A week of AI news

Last week, was another big week for AI. It feels like every week is a big week for AI news.

OpenAI announced operator, its agentic system that can do things on the web. Which spurred a bunch of existential dread and many many articles.

DeepSek’s models led to drop in valuations of a bunch of tech companies

I read a bunch of these posts and was going to write about it, but then I wrote about messy households instead.


My thoughts on LLMs have not changed that much in the past months. There is no moat. Hence this week’s loss in valuations makes sense. These technologies will become more efficient, more commonplace and more useful. Companies that have the data already or control over the devices users use will have an advantage. But in the end, for a common person, these will be commodities.

There was a post from Seth about Trusting AI this week that talked about this a bit. About the things you can trust an AI with and not. I believe we will get used to it as the technology reaches its zenith.


For developers and people like me, who work in IT, the situation will be slightly different.

Depending on who you ask, there are two visions of how things will end up being.

The doomsday scenario is this: AI will eat everyone’s lunch. Nobody needs developers. Lay every one off. Ask ChatGPT to build you a startup.

The best case scenario is this: AI will make us super productive and we will build things we could not earlier because now we will have more time on our hands. I have seen many posts comparing AI to a junior dev. It gets you 70% of the way there, then you need to do the remaining 30 %.

From Ignore the Grifters - AI Isn't Going to Kill the Software Industry

Some developers think AI isn’t going to change much of anything and we should just sit tight and wait for it all to blow over. That view is just as short sided as the doomer side of the equation.

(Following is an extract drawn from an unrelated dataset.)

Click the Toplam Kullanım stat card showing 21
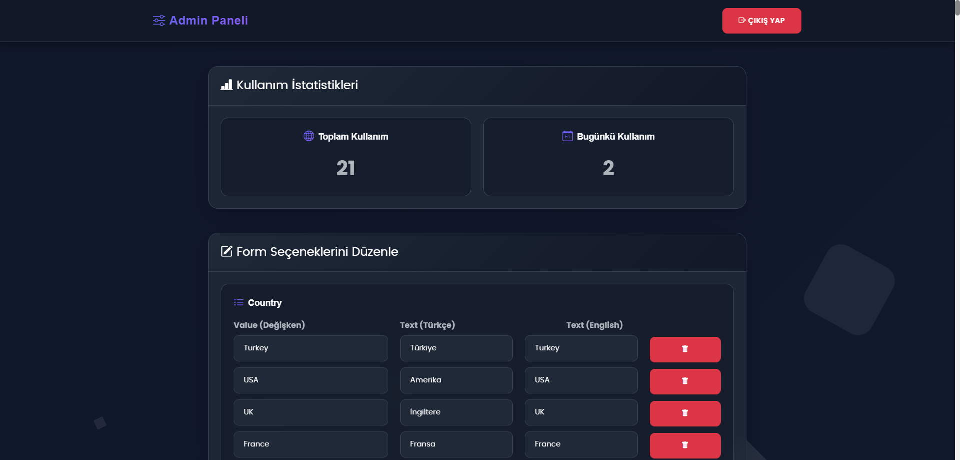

Software development has always been a career where you are either learning new things or stagnating. AI doesn’t change the need to keep learning and evolving.

I don't where this cycle will end. LLMs are certainly good at some things: summarising things, coding things, providing the first draft of certain things, or a spring board of sorts.

But it is not, as of yet, good at a whole lot of other things. The CEOs of the world want that not to be true. But alas it is.


In all this, policy will play a big role too. The governments would need to agree on what is OK and what is not OK.

If the end goal is AI everywhere, who will the AIs work. Will the world be a bunch of AIs talking to each other? Maybe, that's what the corporations dream of.

But the amount of money these corporations have invested in this, and the amounts they have committed to spend on this, there has to be someone willing to pay for it. There has to be some use for it. Otherwise, as mentioned in The AI Bubble Is Bursting, they will start shoving AI down the throat of everyone, whether they want it or not.